Hawa membekap mulutnya, menggelengkan kepala tak percaya, berharap apa yang didengarnya hanyalah mimpi, seketika tubuhnya lemas, bahkan kedua kakinya tak mampu lagi menopang tubuh langsingnya, Hawa terduduk lesu, dadanya kian sesak seiring air mata yang deras mengalir, ' cobaan apa lagi ini yaa Robb' batinnya menjerit pilu.
"Kalau Hawa bukan anak ayah, lalu siapa orang tua kandung Hawa yah?"
Hawa menguatkan diri untuk mengeluarkan suaranya, rasa terkejut belum sepenuhnya hilang, namun keingintahuan nya terlampau besar tentang dirinya.
Pak Danu mendesah, mulutnya berubah kelu, ia tak tau dari mana memulai ceritanya.
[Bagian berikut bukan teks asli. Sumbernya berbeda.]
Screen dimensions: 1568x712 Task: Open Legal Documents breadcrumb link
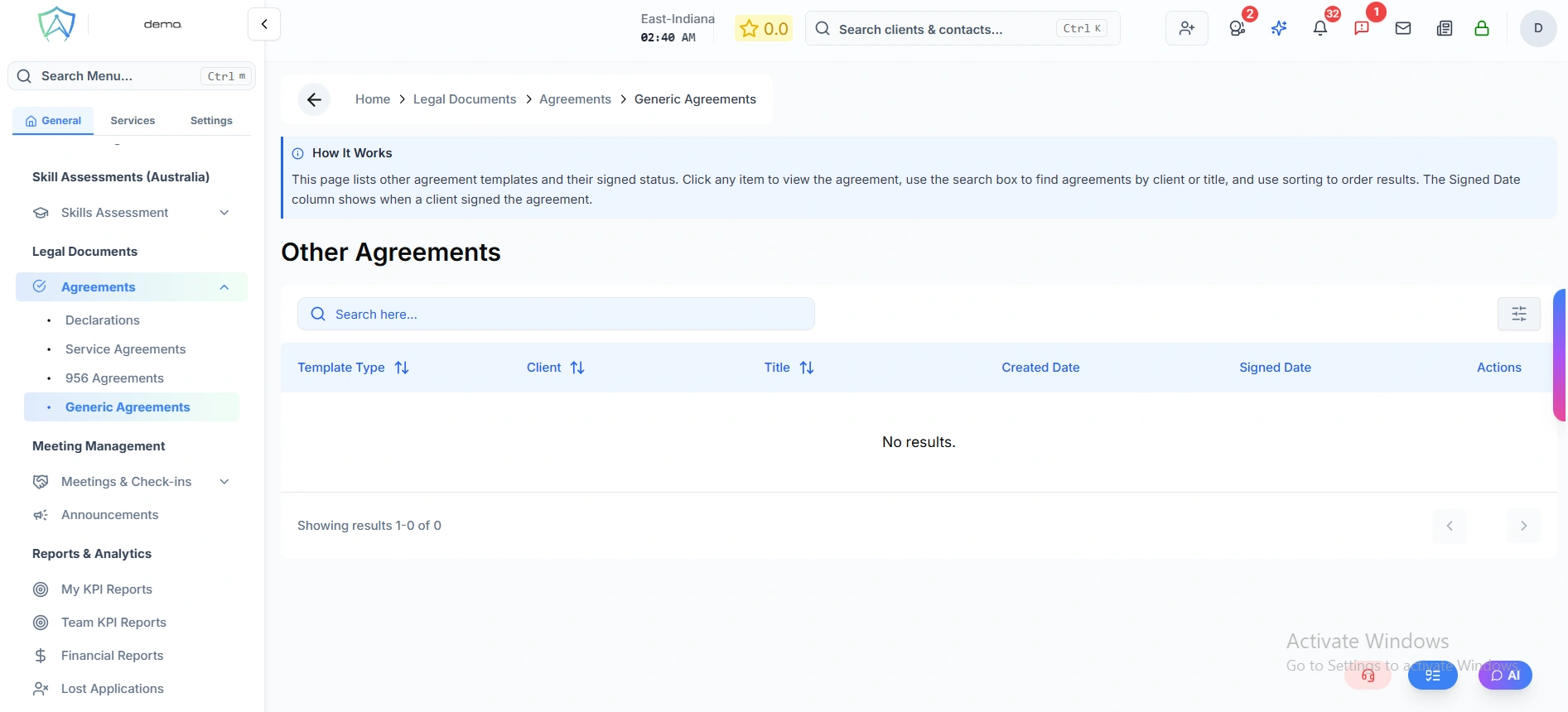464,99
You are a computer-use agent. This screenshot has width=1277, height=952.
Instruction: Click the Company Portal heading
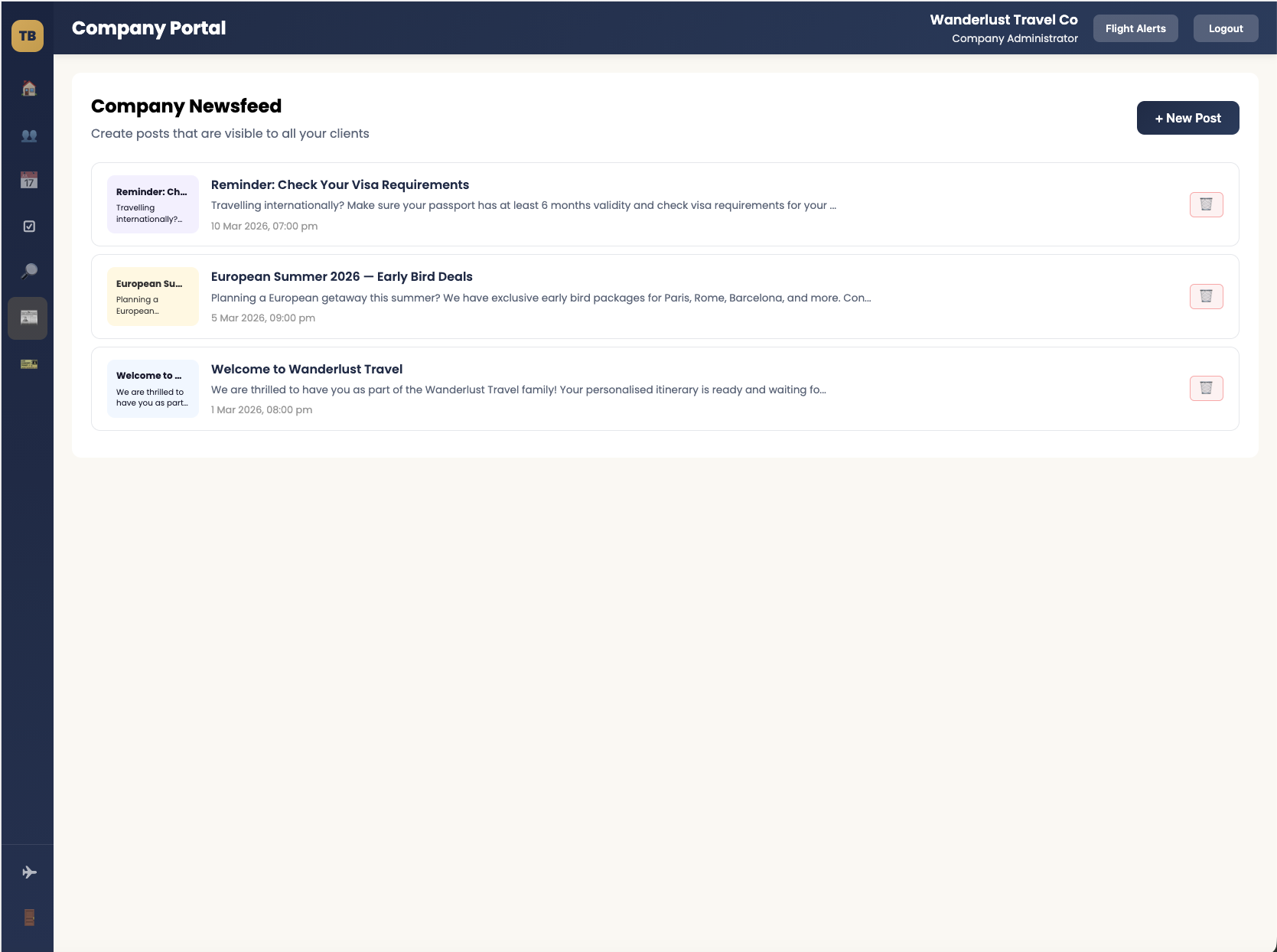(148, 28)
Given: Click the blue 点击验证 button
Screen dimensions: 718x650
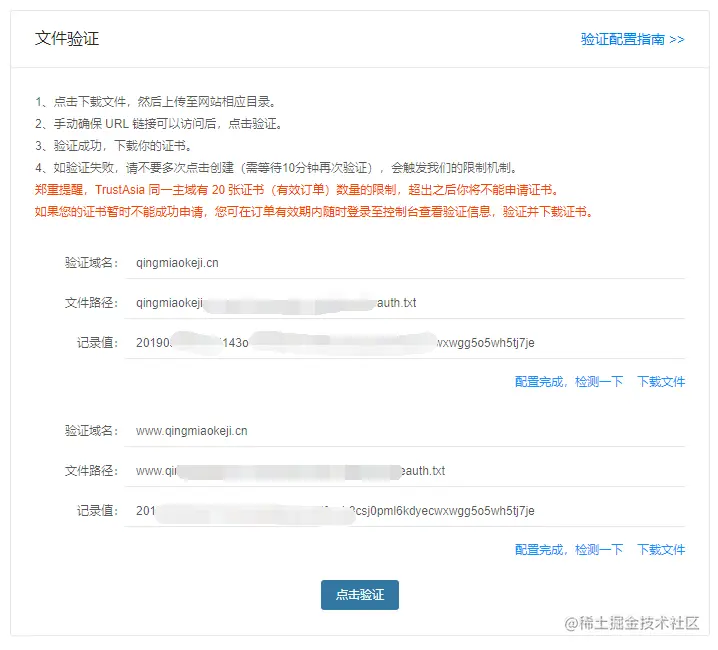Looking at the screenshot, I should pyautogui.click(x=359, y=595).
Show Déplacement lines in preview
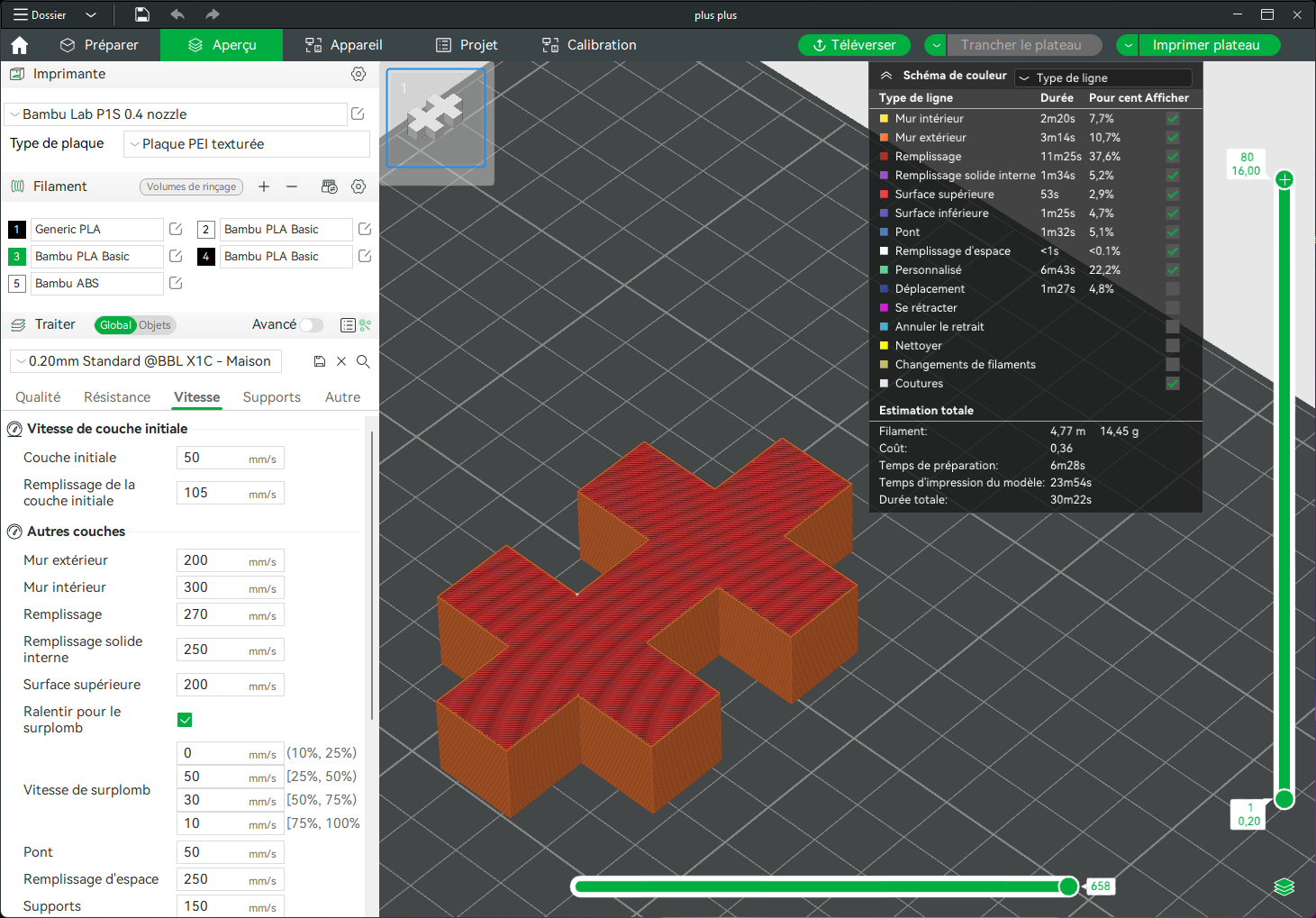The width and height of the screenshot is (1316, 918). [1173, 289]
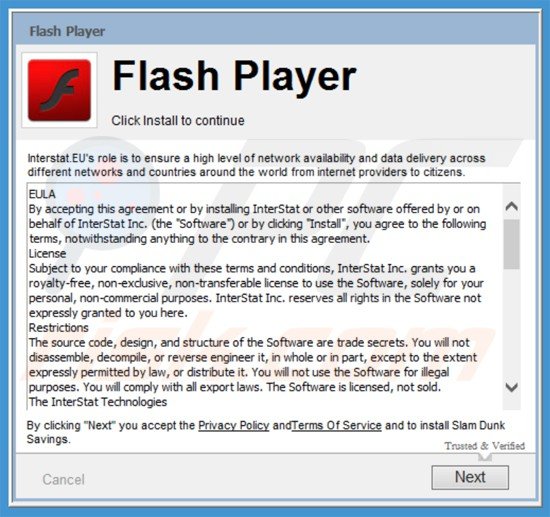Click the Next button
The width and height of the screenshot is (550, 517).
[x=470, y=477]
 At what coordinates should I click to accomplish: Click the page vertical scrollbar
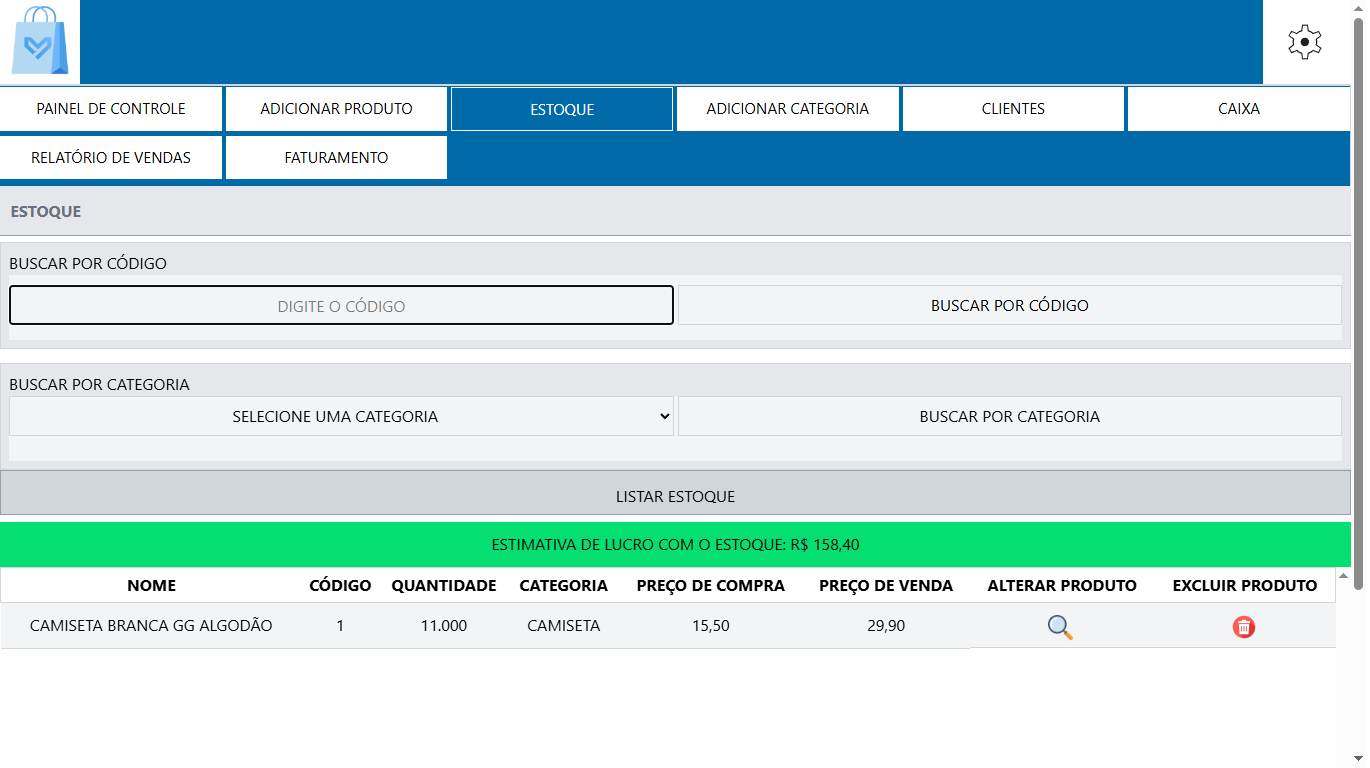(1358, 300)
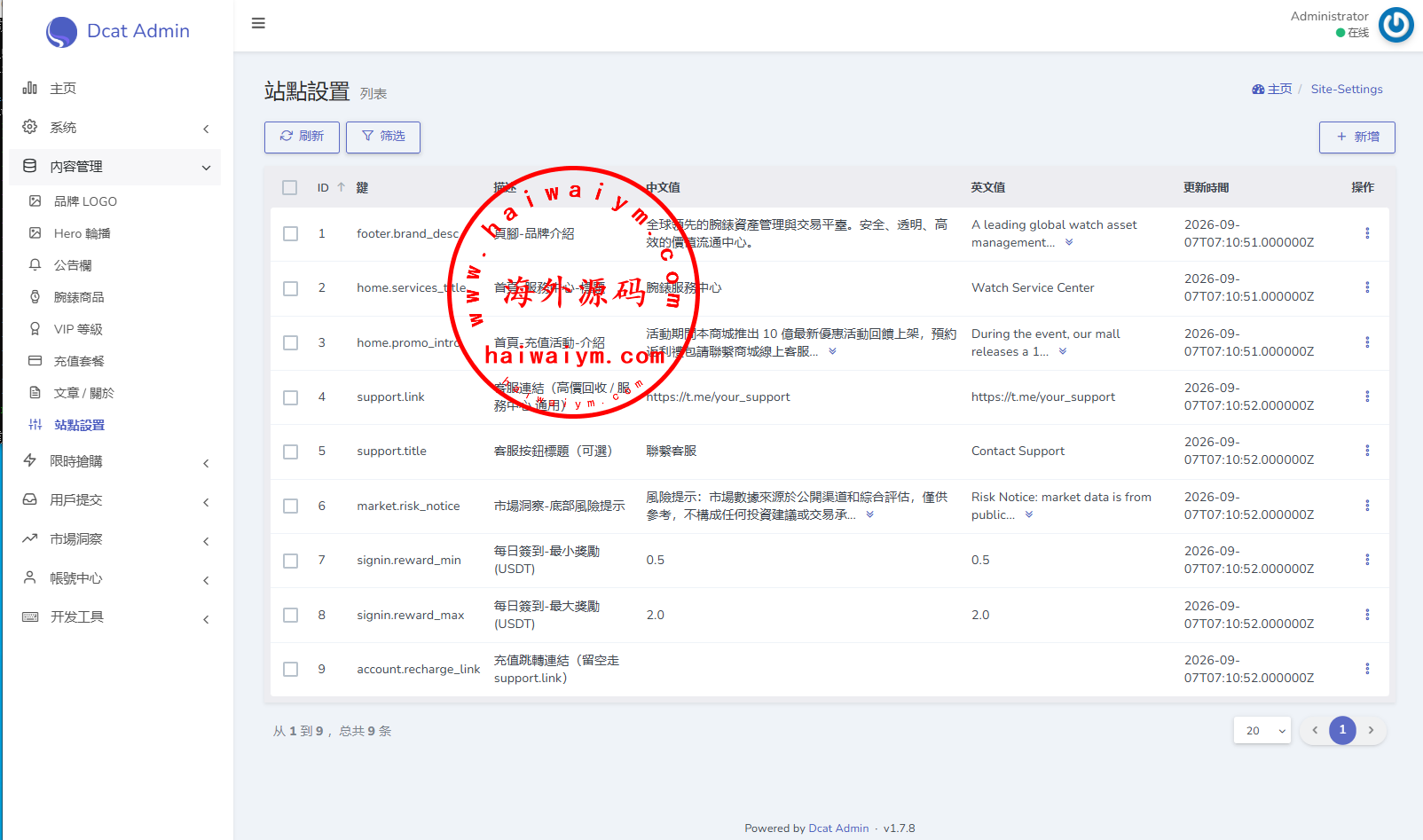Click the 新增 button
1423x840 pixels.
tap(1356, 137)
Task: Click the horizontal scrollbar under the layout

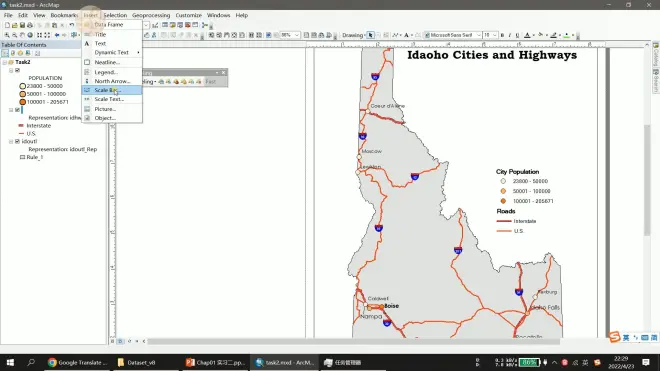Action: (x=354, y=341)
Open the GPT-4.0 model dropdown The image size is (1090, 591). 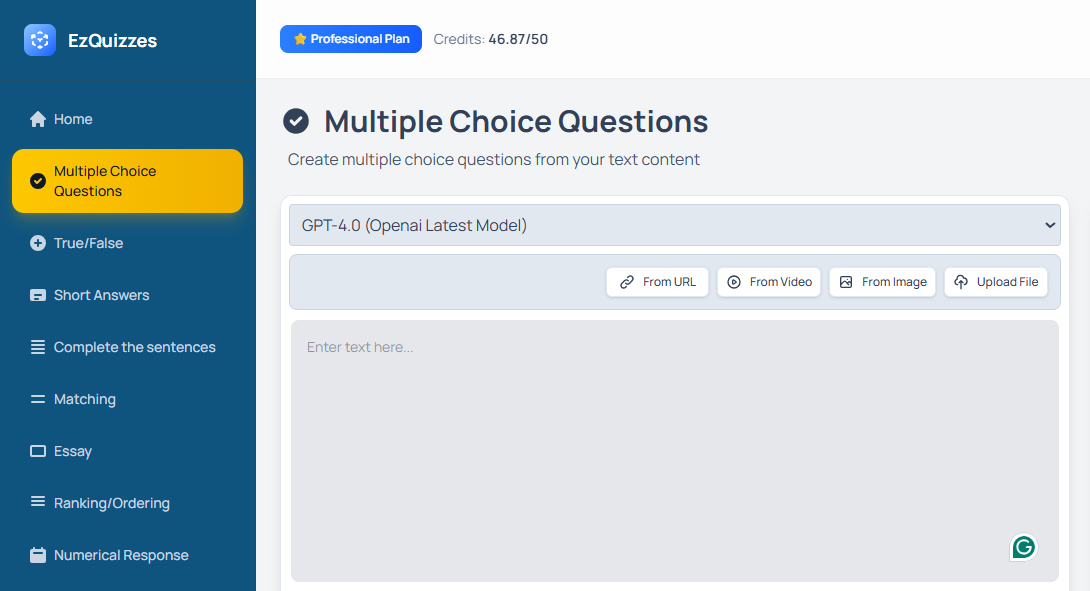[x=675, y=225]
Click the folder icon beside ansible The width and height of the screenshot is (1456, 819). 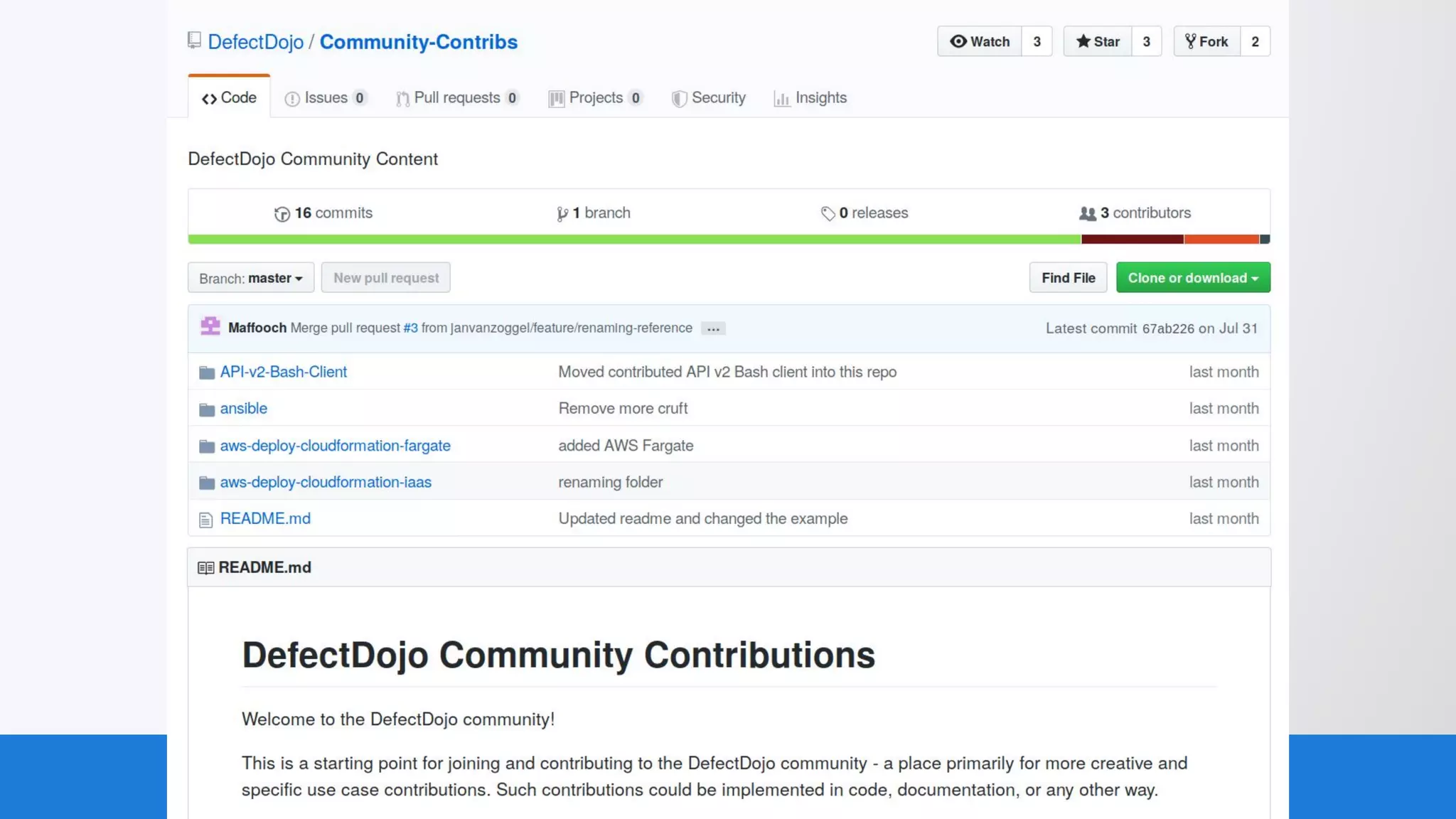tap(207, 410)
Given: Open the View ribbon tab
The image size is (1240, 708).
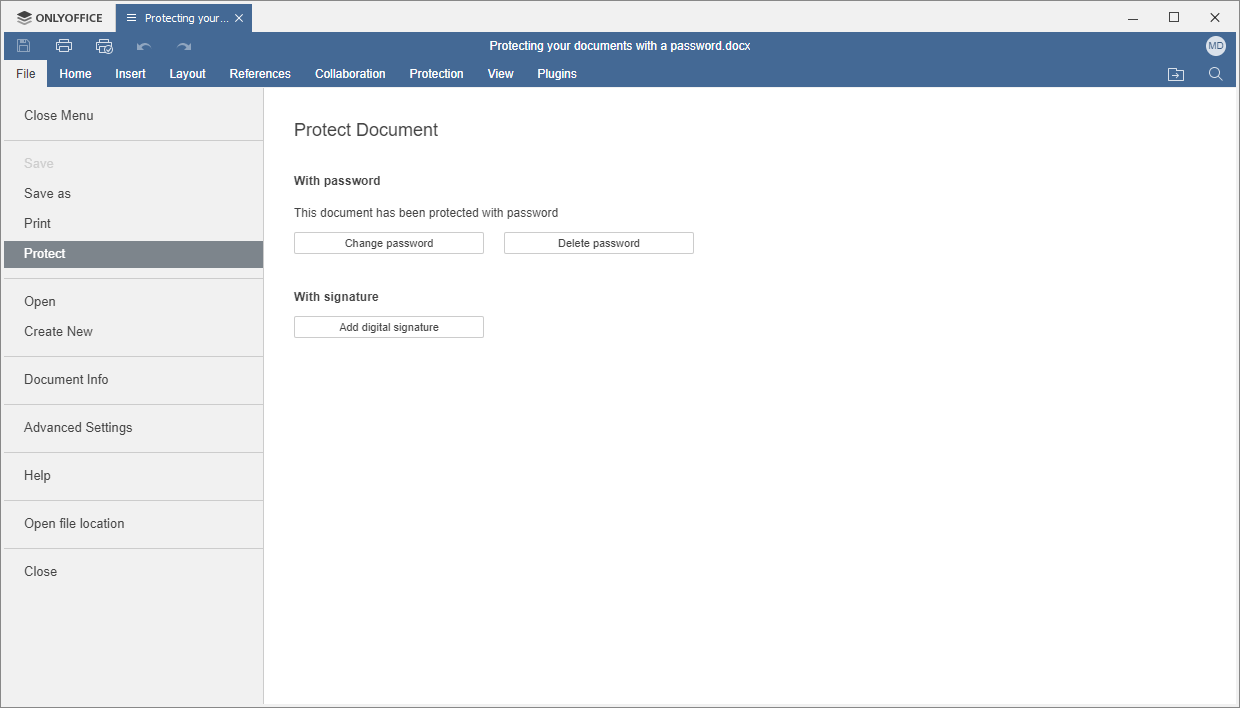Looking at the screenshot, I should [x=500, y=73].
Dengan meyakinkan diri dan tekad yang sudah bulat, pak Danu mengumpulkan keberanian untuk membuka cerita masa lalu yang selama ini disimpannya rapat.
"Dulu, ibu dan ayah menikah karena dijodohkan, saat ayah bertemu dengan ibumu, ayah langsung jatuh cinta pada pandangan pertama, saat itu ibumu terlihat begitu cantik dan sempurna di mata ayah, dan tanpa memikirkan apa apa lagi, ayah langsung menerima perjodohan itu, tapi ternyata tidak dengan ibumu, ibumu menolak dengan alasan tidak punya perasaaan apa apa dengan ayah, dan saat itu ibumu sudah memiliki kekasih.
Namun, kakek mu tidak menerima penolakan, perjodohan tetap terjadi.
Akhirnya kami menikah, dengan tanpa cinta dari ibumu".
Pak Danu menatap sang istri dengan perasaan yang sulit dijabarkan, di samping itu Bu Erma makin terisak dengan rasa penyesalannya.
"Hingga pernikahan sampai berjalan di bulan ke enam, ibumu tak pernah sekalipun mau ayah sentuh, hubungan rumah tangga kami hambar, bahkan terkesan dingin.
Dan waktu itu, ibumu sering mual dan kerap kali muntah muntah, pagi itu ibumu sempat pingsan, tubuhnya lemah karena lebih sering muntah dan tak mau makan, ayah panik, dan membawanya pergi ke dokter, itulah hari dimana hidup ayah sangat sulit, karena hasil dari pemeriksaan mengatakan jika ibumu sedang hamil, sedangkan belum sekalipun ayah menyentuhnya."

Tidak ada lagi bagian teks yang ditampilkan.